Showing posts with label chimneys. Show all posts
Showing posts with label chimneys. Show all posts

Friday, 17 December 2010

Countdown to Christmas Day 17: Granny Bloggings ponders the fat man in red...

I’m afraid I have fallen by the wayside recently with all this blogging business, luckily it was not a snowy ditch, just laziness and lack of oomph.

But here I am, Back With A Vengeance and, assuming that none of our readers are under seven, I thought I might tackle the difficult one at this time of year – do you tell them the truth or do you not?

It is difficult because you don’t want to ‘spoil the magic’, but do you want to spend the first few years of your childs’ life lying through your pearly whites to them? Do you want to confuse and maybe terrify them by persuading them that on one night of the year a complete stranger, an old man with a sack, (though, tonight not wear a stripey t-shirt, a black beret and mask, carrying a bag labeled ‘swag’, no, not a passing Frenchman but burglar Bill) can climb down their chimney and leave them sweets and toys which you will then encourage them to take and eat despite spending all year drumming into their innocent little heads that they must never, ever, take sweets or toys from a stranger!

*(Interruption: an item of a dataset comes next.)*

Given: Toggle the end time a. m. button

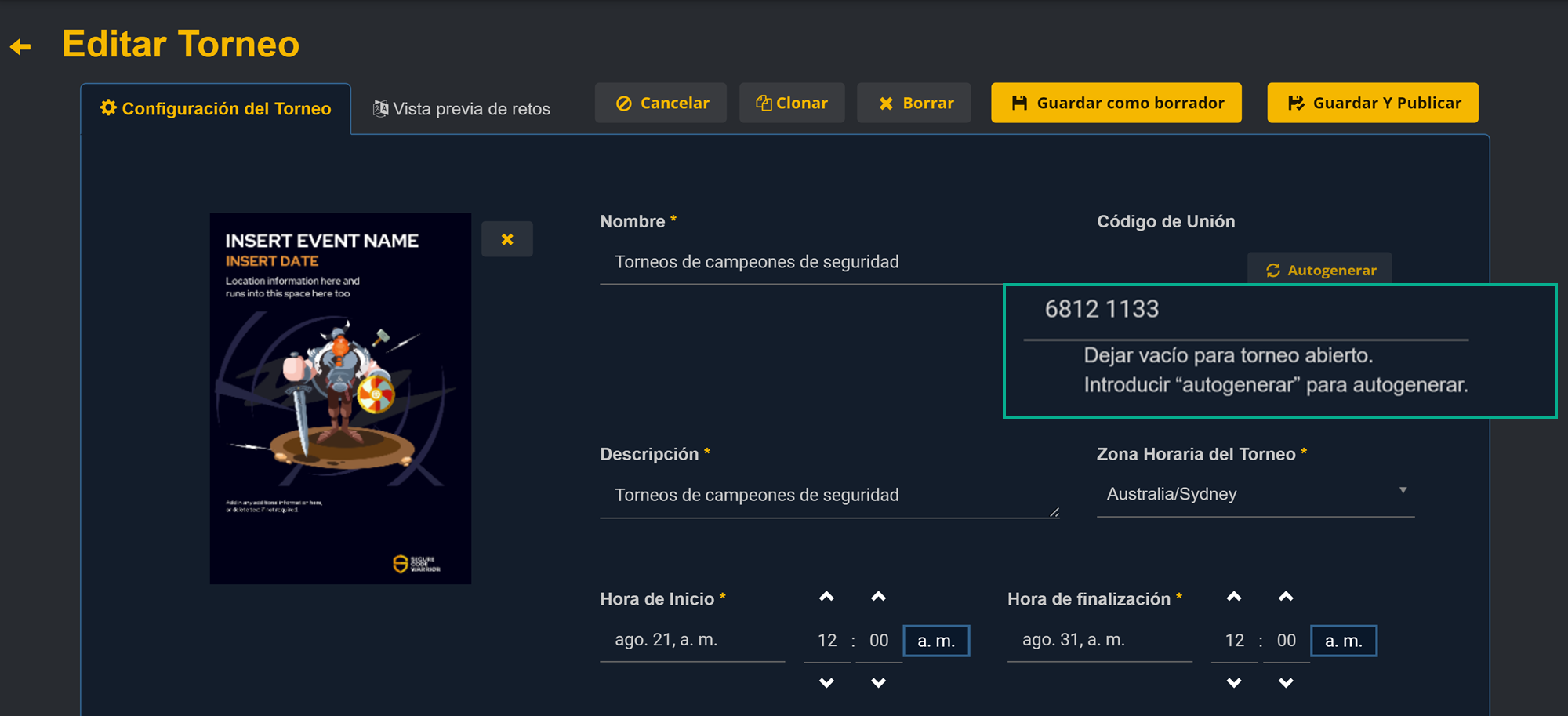Looking at the screenshot, I should [1343, 641].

I told CKs’ mother when she was a small child that I would never lie to her and I told her that the Santa story was just that, a delightful tale which she could enjoy in the safety of her perfectly secure home. I told her that if she believed in the magic of the story then it would be alive for her and I am willing to bet a very small amount that my 31 year old daughter will be leaving out a sherry for Santa and a carrot for Rudolph this Christmas eve, and still loving every minute of it.

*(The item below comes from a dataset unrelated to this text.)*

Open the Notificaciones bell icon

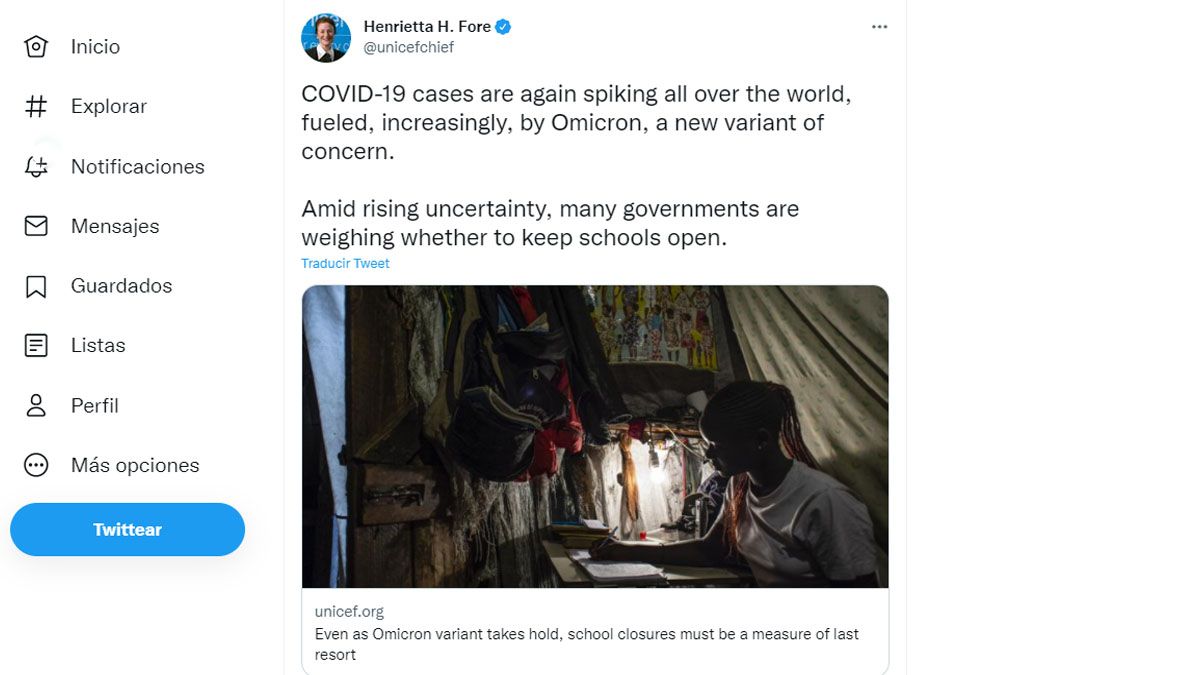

I grew up in the small Dorset village of Corfe Castle and every year Santa arrived in the village in a spectacular way; sometimes on the steam train (as he does now) sometimes on a sleigh drawn by my friends’ cart horse, once, I remember, he appeared up on the roof of a building in the village square and climbed down a large red chimney, which I am sure was not there the day before or the day after. He appeared in the bedroom window below and carefully place many colourfully wrapped presents at the foot of a childs’ bed – the child dutifully stayed asleep throughout this, his five minutes of fame. I was awe struck, I remember loving every second of every Santa-coming every year and often I had been present when the plans were made by my father and the other village worthies, so I usually knew who ‘Santa’ was and what was going to happen. Did it spoil the magic? Not one bit.